What was it about their busyness that troubled me so, caused this visceral reaction in my heart, body and spirit? They were congregating, swarming over the ant as if it might be their last meal.

The little earthworm reminded me of our Earth and the ants, us, frantically and unconsciously devouring the planet and its resources. Our actions, like the ants, suggest we've been using this amazing planet without awareness that we're participants in a sacred process. I would feel some consolation knowing the ants were honoring of the worm as they raced around and over it. In my human way, I assumed they were not. It was hard to feel anything sacred in the process I witnessed.

I could step back and see how I was the ant in other ways. In the prior story, I became the human ambulance rushing down the sidewalk to get the little worm to my garden. I momentarily went unconscious. Letting fear run me, I temporarily quit listening. The ant's reminded me of the part of me that gets compulsive, that hurries and scurries fearing the Universe will run out of ideas. How can I expect the ants to rest into knowing and trust that my garden is filled with a cornucopia of composting material sustenance to last the winter when I forget the Universe is about abundance? It overflows with material to be composted creatively for soul filling sustenance.

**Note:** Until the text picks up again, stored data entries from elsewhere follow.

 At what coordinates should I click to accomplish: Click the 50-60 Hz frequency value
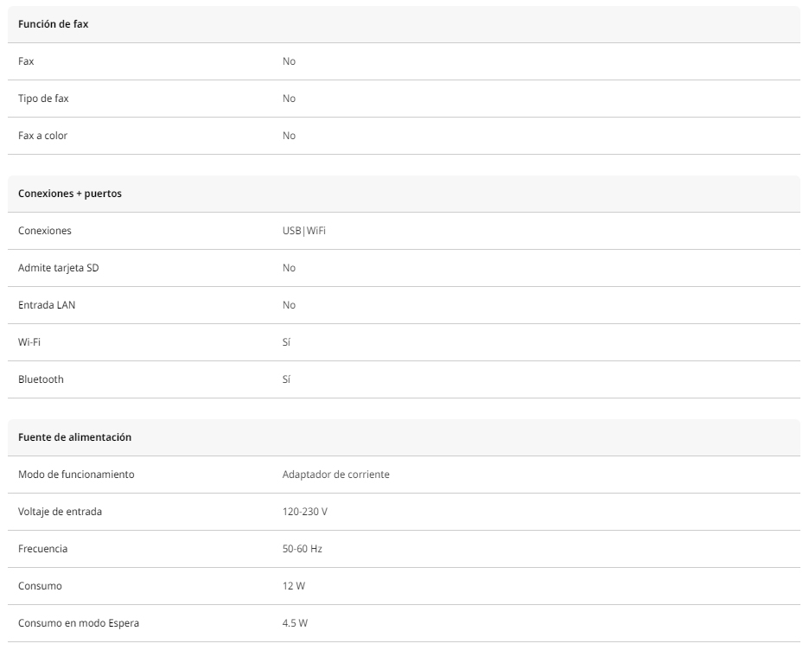pos(303,549)
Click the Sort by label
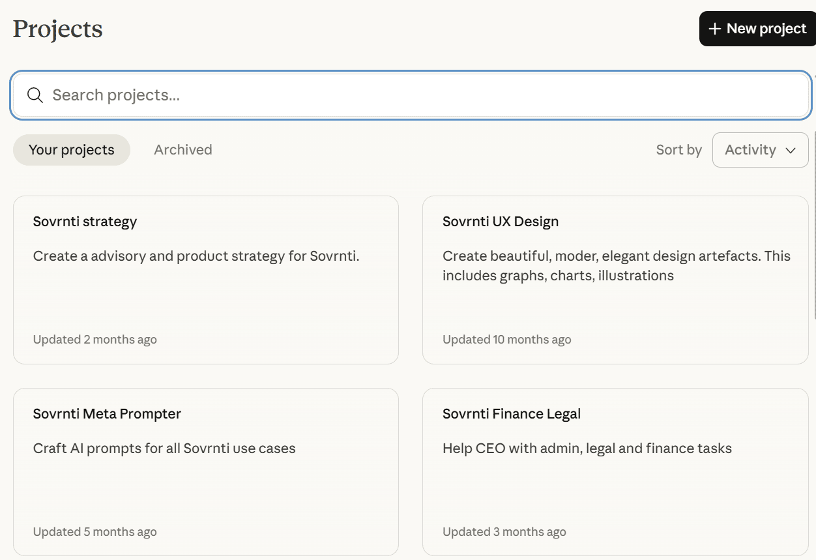816x560 pixels. 678,150
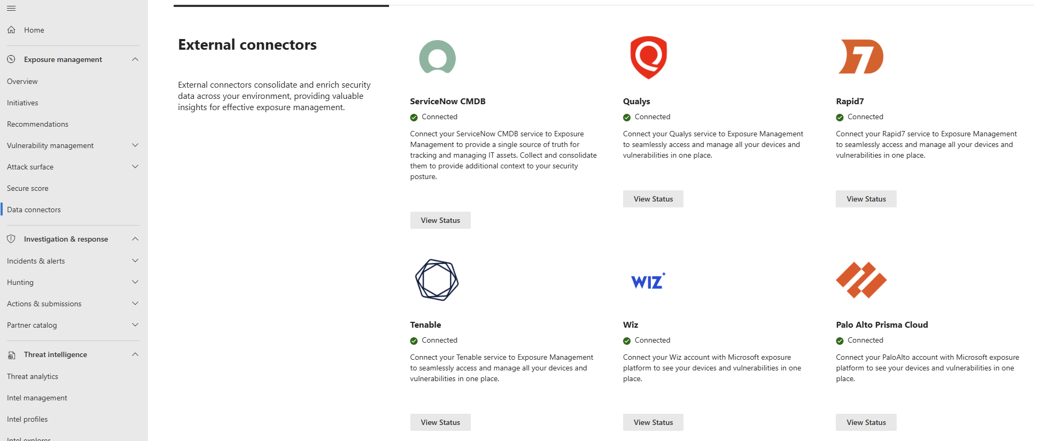View Status for Qualys connector
Image resolution: width=1049 pixels, height=441 pixels.
tap(652, 199)
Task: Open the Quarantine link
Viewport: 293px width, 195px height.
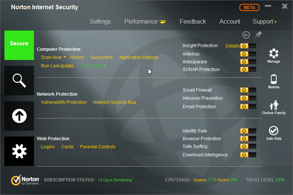Action: (x=101, y=57)
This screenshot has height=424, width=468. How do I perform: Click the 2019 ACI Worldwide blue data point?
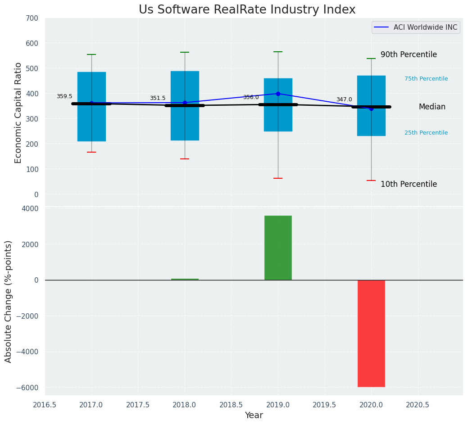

Intellectually I summoned all kinds of parallels, but I still could not watch the ants feeding on the earthworm. I had formed an attachment to the little worm that had been my teacher in a short time earlier that morning.

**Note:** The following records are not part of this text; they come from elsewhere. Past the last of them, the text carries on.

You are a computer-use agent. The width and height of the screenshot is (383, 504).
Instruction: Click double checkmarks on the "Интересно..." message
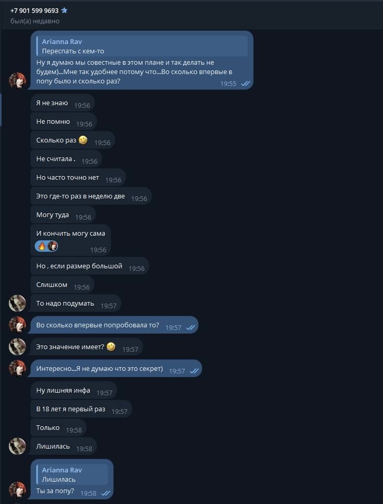click(194, 371)
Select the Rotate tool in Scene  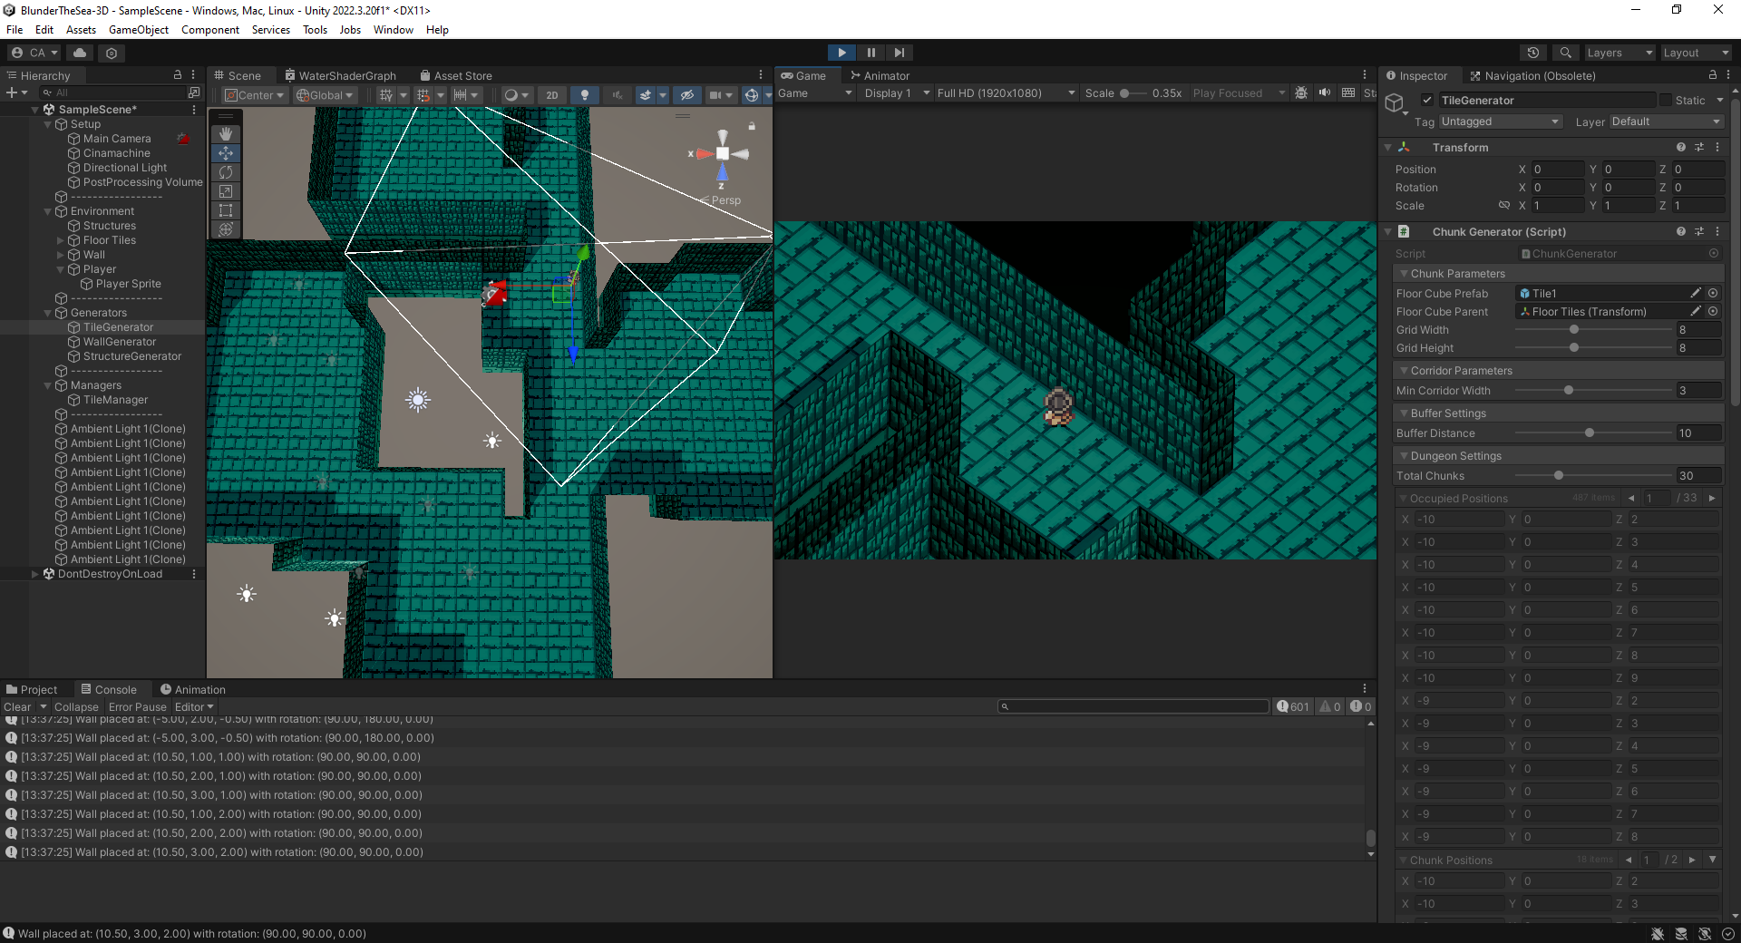226,172
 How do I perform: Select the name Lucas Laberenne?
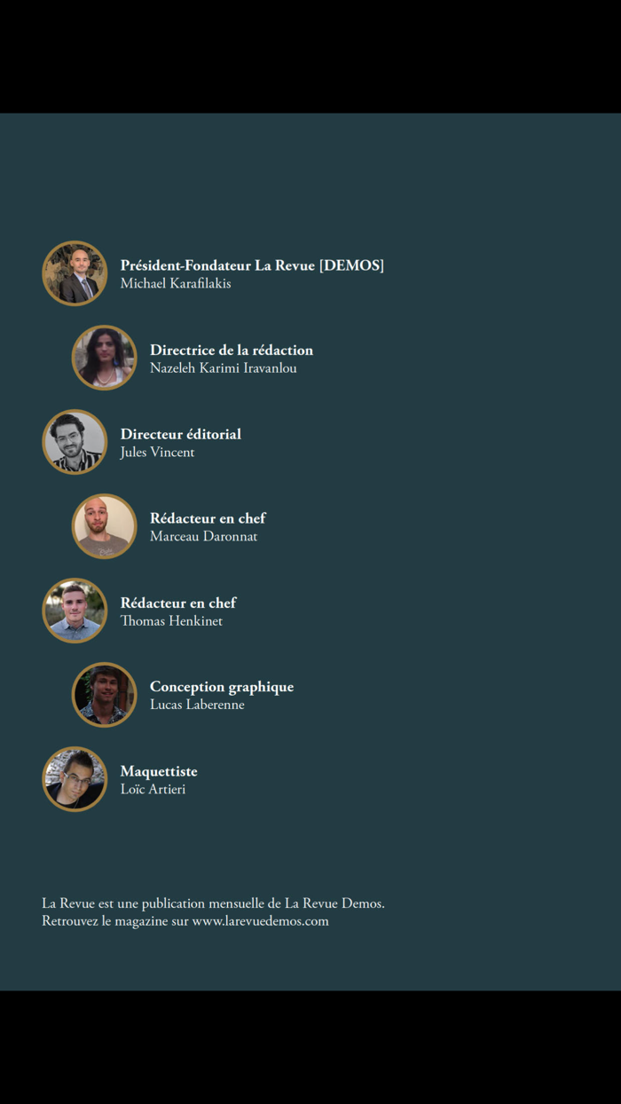[197, 705]
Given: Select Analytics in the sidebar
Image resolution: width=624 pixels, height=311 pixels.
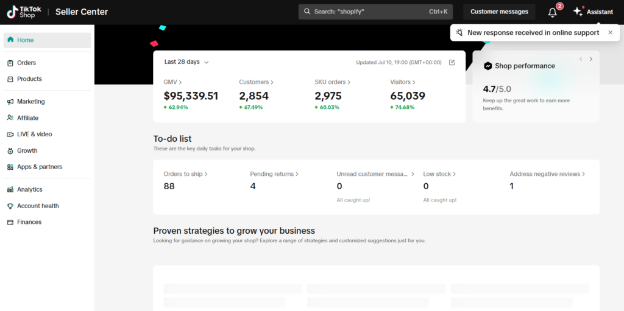Looking at the screenshot, I should pos(29,189).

"Well, that's the problem," a Buddhist might say. "This is why we practice non-attachment."

I do not like good-byes. I do not like endings yet the idea of non-attachment has never appealed to me. I've felt it could be used to create emotional distance, a wall of sorts, keeping one from being engaged with the world, in my present situation with the worm.

I determined that if I'm truly going to be at home in the Universe I needed to witness the process of life occurring under the fern with my senses and heart open, otherwise I was practicing my own version of non-attachment, distant and shut down.

I returned to the garden, not sadistically to cause myself pain but to see if I could be a curious and compassionate witness to this aspect of nature and thereby glean something deeper.

Doing so did not alleviate my discomfort. I felt love for the little being that had in such a short time reminded me of the heart of the world and myself. Something that is repulsive, icky to most people had come to represent an aspect of beauty to me while reminding me of my own beauty.

Ah, my insides relaxed as I came upon the key to my discomfort. I had stumbled into what was so troubling, beauty was under attack. This explained my strong reaction not only to the ant and worm, but to the aerial hunting of wolves in Alaska, the practice of raiding bear dens in Russia while killing the mothers and leaving thousands of cubs orphaned as well as coal mining practices that have so far left hundreds of mountain tops barren in Appalachia. In all these situations beauty seems to be under attack.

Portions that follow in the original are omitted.